Drug Resistance Mutations and Genetic Diversity in Patients Treated for HIV Type 1 Infection in Rural Care Centers in Togo ()
Received 21 July 2016; accepted 26 August 2016; published 29 August 2016

1. Introduction
Access to antiretroviral treatment (ART) in sub-Saharan Africa and other resource-limited settings has increased significantly over the last decades thanks to international partners funding HIV treatment programs and local government [1] . The increasing access to ART has significantly improved survival of HIV infected patients and reduced also new HIV infections [2] . Although ART regimens are standardized and patient monitoring is very similar, heterogeneous treatment outcomes have been observed in the national ART programs in different countries; as such virological failure can range from less than 3% to more than 20% in patients who are on ART for 12 or 24 months [2] - [4] . These different outcomes most likely depend on ART-programme management. Access to ART was initially mainly concentrated to health structures in capital cities or large urban areas. Scaling up ART into rural settings is more recent and information on treatment outcome in rural settings is still very limited [5] . Moreover, deficiencies in health systems and resources which are more frequent, such as unreliable supply systems, storage and the lack of qualified personnel to prescribe and follow the treatment could create the conditions for accelerated development of HIV resistance to antiretroviral drugs
Togo is a small country of 6,191,000 million inhabitants at 2010, located in West Africa, with an estimated HIV prevalence of around 3% in the general population [6] [7] . Scaling up of ART started in 2007 in Lomé, the capital city, and in 2014 at least 30% of HIV infected individuals are receiving ART which corresponds to almost 50% of them who are in need for ART according to WHO guidelines from 2010 (CD4 count < 350) [8] . However, previous studies showed that a relative high proportion of patients (13% to 25%) receiving ART for 12 or 24 months were resistant to at least one drug of their first line regimens [2] [9] . Since 2008, access to ART has been also expanded to rural areas but the outcome has never been evaluated. Here we describe virological outcome and emergence of drug resistance in a cross-sectional study among HIV-1 infected patients treated according to the national guidelines in ART clinics located in five rural settings in Togo.
2. Methods
2.1. Study Sites and Population
In 2012, a cross-sectional evaluation of treatment outcome was conducted between January and September in three care rural centers that administer antiretroviral (ARV) drugs and monitor treatment according to national recommendations in Togo: Aného, Atakpamé, Kpalimé Those sites are located in south region of Togo (60 to 122 km distance from Lomé, the capital city).

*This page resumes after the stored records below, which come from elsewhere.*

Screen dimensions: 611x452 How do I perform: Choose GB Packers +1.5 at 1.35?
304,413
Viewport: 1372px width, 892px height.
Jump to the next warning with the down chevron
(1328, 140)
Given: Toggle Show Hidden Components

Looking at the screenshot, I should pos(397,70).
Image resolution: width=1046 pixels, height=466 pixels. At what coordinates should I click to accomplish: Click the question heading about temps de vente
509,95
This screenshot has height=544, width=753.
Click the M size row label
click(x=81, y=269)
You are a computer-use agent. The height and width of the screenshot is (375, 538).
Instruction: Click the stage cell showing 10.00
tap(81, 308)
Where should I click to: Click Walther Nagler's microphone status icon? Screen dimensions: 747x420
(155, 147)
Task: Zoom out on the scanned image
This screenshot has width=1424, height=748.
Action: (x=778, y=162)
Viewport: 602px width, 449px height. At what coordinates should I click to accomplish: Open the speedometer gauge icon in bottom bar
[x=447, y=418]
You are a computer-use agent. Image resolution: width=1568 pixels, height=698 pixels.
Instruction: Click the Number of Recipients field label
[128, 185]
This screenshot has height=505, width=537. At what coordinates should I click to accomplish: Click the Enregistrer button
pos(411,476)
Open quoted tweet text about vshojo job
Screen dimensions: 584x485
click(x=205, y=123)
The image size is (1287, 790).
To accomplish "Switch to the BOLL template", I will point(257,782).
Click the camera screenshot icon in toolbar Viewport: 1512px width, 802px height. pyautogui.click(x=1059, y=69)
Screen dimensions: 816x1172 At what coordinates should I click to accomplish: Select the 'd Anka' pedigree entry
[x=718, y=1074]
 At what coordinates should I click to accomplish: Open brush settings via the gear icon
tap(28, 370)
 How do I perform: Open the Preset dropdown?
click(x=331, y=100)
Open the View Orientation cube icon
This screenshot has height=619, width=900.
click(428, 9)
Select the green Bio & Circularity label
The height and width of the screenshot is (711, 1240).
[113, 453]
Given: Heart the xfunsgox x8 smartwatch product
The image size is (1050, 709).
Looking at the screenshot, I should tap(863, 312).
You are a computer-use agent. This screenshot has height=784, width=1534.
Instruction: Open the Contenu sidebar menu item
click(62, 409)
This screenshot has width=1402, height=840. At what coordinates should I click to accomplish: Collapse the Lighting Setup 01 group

HIV-1 infected patients were consecutively enrolled when attending healthcare services for their routine medical visit at 12 ± 2 months on first-line ART. This study was approved by each participating patient, informed consent was obtained. Questionnaires were used to collect epidemiological and demographic information for each patient, and ART history was collected from on-site medical records. Whole blood was drawn and plasma was separated from cells by centrifugation and three plasma aliquots were stored at −20˚C for maximum one week on site and were subsequently transported by road in a cool box to the Laboratoire de Biologie Moléculaire et d’Immunologie (BIOLIM/FSS-UL) where they were stored at −80˚C for further HIV-1 RNA quantification and subsequent drug resistance genotyping for patients on virological failure. BIOLIM/FSS-UL is the national reference laboratory of HIV that is integrated in the national program of HIV control Togo.
2.2. Virological Analyses
Viral load (VL) was determined using Real Time m2000rt (Abbott Pack, IL, USA) in Lomé (BIOLIM/FSS-UL). Patients with VL ≥1000 copies/ml were considered on virological failure and were subsequently tested for genotypic drug resistance. Genotypic drug resistance testing was done in a WHO accredited laboratory (IRD, Montpellier, France). Protease and a 798bp fragment from the Reverse Transcriptase (RT) region was amplified with the in-house protocol from the Agence Nationale de Recherche sur le Sida et les hépatites en France (ANRS), (www.hivfrenchresistance.org/ANRS-procedures.pdf). PCR products were purified and directly sequenced using the Big Dye Terminator v3.1 Cycle Sequencing kit (Applied Biosystems, Carlsbad, CA). Drug resistance mutations (DRM) were identified using the ANRS interpretation algorithms version 24 (http://www.hivfrenchresistance.org/2014/Algo2014.pdf).
3. Results
A total of 129 patients were consecutively enrolled. In all sites, more women were enrolled than men; 95/129 (73.6%) (Table 1). The median age of the patients was 31 (IQR 25 - 36). More than 97% (125/129) of the patients have been exposed zidovudine (AZT) plus lamivudine (3TC) plus nevirapine (NVP) and/or efavirenz (EFV). None of the patients received other reverse transcriptase inhibitors (RTI) than described above or protease inhibitors (PI). At ART initiation the overall median CD4 count/mm3 was 185 (IQR 86 - 261) for the patients who started ART 12 ± 2 months earlier. Overall, 73/129 (56.3%) and 56/129 (43.5%) of the patients were in WHO stages 1 or 2 and WHO stages 3 or 4, respectively.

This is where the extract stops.